• **Task requirements**
When the line with "Select jclasslib Bytecode viewer list entry" appears below, start repeating lines exactly, and keep going through the line with "Task: Click the buy license link"; add nothing outside that span.

• **Extracted entries**
☆ ☆ ☆ ☆ ☆
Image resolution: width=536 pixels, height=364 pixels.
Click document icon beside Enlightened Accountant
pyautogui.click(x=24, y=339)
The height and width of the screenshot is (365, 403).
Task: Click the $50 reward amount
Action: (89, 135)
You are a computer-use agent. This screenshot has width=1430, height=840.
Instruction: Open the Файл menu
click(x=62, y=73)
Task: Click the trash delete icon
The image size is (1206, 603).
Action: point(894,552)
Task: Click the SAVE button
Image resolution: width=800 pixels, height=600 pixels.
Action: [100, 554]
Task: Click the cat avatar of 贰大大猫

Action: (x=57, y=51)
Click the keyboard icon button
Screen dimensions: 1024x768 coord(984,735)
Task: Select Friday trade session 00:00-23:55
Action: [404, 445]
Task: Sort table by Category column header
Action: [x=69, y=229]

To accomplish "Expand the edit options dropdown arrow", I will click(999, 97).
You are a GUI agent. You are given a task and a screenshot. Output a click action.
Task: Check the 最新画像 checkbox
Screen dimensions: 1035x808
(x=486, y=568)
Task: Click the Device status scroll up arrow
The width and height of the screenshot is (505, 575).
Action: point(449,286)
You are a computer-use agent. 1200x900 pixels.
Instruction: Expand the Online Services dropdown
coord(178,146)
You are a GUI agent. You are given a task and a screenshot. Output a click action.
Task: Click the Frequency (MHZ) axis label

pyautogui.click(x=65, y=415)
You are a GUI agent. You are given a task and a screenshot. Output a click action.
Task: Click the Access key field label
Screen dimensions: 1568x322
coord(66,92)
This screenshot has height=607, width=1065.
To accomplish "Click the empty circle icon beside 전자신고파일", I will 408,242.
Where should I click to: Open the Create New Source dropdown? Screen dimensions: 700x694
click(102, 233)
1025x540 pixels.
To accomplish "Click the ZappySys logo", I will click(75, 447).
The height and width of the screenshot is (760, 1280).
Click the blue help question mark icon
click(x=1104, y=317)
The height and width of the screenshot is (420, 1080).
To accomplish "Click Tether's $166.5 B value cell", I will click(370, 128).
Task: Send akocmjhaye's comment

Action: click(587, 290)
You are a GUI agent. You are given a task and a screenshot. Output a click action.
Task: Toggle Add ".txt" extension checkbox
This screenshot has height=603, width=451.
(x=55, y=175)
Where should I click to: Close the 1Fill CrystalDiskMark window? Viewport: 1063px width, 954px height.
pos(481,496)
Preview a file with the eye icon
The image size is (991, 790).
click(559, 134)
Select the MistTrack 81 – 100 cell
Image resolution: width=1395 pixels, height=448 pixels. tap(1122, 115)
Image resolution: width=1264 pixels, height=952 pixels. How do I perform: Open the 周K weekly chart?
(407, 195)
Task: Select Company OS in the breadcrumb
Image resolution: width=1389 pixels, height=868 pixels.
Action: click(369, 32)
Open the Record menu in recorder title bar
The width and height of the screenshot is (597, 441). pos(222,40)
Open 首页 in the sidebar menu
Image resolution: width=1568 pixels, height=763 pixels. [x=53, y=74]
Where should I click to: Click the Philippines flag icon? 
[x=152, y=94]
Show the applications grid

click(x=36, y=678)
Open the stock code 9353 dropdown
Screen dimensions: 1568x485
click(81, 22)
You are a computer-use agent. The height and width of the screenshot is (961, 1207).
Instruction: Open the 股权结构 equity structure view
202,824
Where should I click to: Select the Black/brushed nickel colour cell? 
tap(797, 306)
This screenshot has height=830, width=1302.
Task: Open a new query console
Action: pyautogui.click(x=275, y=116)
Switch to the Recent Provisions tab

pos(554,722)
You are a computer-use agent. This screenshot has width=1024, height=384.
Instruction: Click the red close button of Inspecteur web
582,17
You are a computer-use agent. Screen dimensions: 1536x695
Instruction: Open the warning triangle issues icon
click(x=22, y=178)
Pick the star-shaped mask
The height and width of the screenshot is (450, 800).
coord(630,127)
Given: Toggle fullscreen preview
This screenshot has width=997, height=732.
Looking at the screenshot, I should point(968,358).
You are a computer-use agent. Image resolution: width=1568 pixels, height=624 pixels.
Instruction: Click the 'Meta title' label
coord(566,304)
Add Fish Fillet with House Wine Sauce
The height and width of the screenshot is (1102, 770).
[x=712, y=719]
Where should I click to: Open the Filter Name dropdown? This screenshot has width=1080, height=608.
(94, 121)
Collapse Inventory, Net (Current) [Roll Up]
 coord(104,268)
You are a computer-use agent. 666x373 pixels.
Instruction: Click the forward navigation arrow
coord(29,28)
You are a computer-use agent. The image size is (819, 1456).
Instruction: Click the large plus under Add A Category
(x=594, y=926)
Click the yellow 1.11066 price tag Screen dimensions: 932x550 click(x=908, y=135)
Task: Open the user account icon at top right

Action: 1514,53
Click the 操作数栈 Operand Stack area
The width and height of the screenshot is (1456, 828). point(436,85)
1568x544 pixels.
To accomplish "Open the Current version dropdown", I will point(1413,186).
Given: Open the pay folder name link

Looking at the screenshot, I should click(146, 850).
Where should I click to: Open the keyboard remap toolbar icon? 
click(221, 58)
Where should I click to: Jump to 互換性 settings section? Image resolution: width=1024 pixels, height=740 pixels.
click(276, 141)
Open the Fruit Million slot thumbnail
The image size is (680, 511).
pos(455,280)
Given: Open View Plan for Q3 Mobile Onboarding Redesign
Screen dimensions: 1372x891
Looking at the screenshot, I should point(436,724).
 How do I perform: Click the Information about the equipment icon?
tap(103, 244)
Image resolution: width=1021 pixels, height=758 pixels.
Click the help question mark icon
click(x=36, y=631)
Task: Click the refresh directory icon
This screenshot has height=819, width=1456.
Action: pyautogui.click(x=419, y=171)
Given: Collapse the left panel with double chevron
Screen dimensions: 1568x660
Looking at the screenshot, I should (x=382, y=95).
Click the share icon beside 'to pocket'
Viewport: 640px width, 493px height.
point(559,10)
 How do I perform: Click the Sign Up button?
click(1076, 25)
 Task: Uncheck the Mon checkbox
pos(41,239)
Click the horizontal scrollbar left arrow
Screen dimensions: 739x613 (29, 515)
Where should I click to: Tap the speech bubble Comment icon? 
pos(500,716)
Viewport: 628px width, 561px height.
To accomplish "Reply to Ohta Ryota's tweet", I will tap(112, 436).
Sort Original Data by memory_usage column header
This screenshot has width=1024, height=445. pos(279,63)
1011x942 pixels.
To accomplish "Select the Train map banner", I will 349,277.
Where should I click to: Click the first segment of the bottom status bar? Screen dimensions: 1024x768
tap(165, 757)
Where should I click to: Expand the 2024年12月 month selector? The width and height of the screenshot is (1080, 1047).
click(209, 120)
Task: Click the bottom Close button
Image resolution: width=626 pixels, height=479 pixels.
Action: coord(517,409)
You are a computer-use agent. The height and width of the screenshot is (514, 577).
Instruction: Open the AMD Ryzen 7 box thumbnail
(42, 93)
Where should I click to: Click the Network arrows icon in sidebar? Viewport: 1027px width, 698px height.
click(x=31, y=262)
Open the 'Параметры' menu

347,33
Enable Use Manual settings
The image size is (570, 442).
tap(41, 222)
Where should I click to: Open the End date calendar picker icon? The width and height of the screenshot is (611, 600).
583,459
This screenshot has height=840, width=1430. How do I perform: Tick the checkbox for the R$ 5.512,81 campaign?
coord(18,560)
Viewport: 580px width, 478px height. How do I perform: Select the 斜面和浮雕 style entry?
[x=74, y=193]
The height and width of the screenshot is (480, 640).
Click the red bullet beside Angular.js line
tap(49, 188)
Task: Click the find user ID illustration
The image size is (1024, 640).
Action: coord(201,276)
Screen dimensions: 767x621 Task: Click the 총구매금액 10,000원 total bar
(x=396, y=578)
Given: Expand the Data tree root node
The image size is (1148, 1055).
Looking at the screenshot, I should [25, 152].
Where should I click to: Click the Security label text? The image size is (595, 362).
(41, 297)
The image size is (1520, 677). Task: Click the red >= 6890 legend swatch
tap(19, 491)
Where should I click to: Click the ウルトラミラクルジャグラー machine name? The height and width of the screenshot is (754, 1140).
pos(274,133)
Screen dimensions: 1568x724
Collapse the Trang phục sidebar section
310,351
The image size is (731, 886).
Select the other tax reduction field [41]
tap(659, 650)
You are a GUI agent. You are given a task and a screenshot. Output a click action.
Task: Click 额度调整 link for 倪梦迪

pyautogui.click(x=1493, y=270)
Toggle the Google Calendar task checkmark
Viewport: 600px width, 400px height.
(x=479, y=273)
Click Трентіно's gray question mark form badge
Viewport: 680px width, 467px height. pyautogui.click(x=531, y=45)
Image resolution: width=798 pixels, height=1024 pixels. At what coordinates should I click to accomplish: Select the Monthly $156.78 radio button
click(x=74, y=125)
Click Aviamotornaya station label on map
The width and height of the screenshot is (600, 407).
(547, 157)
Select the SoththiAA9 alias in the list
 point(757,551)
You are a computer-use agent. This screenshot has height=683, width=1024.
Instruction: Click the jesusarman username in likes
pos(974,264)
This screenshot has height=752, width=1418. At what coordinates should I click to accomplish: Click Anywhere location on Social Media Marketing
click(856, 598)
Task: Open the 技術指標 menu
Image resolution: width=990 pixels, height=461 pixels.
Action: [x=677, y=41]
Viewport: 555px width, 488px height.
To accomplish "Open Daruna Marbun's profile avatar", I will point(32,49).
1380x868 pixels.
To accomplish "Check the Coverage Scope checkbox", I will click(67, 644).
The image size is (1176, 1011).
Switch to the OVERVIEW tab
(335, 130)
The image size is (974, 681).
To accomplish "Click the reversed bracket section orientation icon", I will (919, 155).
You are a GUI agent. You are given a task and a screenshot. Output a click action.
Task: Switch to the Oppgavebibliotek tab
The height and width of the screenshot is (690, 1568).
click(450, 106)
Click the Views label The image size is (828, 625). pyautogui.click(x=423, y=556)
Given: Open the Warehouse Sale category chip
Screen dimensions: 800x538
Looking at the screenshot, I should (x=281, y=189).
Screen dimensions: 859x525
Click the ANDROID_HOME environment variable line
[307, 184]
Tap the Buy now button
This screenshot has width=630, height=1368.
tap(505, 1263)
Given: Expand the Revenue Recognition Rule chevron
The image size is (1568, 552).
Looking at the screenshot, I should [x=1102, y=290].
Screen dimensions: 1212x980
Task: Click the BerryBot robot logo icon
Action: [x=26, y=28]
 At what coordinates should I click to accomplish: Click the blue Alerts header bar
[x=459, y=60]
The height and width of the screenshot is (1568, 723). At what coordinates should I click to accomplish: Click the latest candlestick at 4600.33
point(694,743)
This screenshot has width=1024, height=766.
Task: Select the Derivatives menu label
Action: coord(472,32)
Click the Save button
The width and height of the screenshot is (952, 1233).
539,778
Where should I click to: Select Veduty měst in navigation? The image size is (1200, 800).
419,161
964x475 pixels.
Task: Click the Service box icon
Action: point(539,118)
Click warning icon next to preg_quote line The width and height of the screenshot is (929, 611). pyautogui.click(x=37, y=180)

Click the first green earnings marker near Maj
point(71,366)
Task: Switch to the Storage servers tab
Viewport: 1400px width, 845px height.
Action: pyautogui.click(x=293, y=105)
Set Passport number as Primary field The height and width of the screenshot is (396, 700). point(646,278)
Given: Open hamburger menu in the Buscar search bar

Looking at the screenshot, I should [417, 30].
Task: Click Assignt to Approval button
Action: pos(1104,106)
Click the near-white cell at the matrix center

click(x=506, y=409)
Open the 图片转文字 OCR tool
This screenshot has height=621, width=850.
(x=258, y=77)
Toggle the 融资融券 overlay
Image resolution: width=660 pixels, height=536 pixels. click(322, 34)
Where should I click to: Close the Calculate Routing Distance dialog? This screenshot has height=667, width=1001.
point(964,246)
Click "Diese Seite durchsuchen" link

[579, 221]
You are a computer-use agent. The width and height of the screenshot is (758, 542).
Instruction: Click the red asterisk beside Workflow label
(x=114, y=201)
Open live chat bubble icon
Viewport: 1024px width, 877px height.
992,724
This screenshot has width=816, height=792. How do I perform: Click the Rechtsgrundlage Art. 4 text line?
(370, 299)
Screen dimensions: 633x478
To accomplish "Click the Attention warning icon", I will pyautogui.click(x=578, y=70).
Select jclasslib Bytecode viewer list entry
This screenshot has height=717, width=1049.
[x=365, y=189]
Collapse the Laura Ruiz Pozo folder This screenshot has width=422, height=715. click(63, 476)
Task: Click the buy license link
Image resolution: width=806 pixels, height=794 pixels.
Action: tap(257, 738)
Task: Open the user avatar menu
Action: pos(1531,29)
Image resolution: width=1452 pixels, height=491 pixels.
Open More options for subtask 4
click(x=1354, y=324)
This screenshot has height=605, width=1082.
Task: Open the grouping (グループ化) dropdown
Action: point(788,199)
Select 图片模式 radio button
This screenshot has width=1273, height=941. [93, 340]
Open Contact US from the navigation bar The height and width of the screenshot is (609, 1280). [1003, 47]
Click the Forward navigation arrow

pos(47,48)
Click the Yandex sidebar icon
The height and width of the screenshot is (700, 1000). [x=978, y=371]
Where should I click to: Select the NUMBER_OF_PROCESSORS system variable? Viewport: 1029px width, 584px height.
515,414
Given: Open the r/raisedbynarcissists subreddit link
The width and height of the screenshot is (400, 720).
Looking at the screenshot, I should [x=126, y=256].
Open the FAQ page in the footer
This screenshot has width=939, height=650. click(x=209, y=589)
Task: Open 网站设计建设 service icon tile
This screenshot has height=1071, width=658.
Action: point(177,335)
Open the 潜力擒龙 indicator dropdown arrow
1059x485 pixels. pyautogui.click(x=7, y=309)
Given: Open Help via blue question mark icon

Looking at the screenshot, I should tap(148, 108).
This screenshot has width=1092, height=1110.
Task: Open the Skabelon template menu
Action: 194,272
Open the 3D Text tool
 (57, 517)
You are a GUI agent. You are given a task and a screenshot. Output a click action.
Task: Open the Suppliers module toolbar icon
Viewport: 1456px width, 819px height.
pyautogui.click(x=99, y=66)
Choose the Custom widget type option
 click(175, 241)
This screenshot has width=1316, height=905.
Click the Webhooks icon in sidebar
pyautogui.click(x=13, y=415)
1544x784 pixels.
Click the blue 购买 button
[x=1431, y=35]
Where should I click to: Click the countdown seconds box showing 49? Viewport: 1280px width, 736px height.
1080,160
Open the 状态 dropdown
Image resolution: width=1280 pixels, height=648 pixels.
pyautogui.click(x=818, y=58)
☆ ☆ ☆ ☆ ☆
• **Task response**
Select jclasslib Bytecode viewer list entry
This screenshot has height=717, width=1049.
[x=365, y=189]
Collapse the Laura Ruiz Pozo folder This screenshot has width=422, height=715. click(63, 476)
Task: Click the buy license link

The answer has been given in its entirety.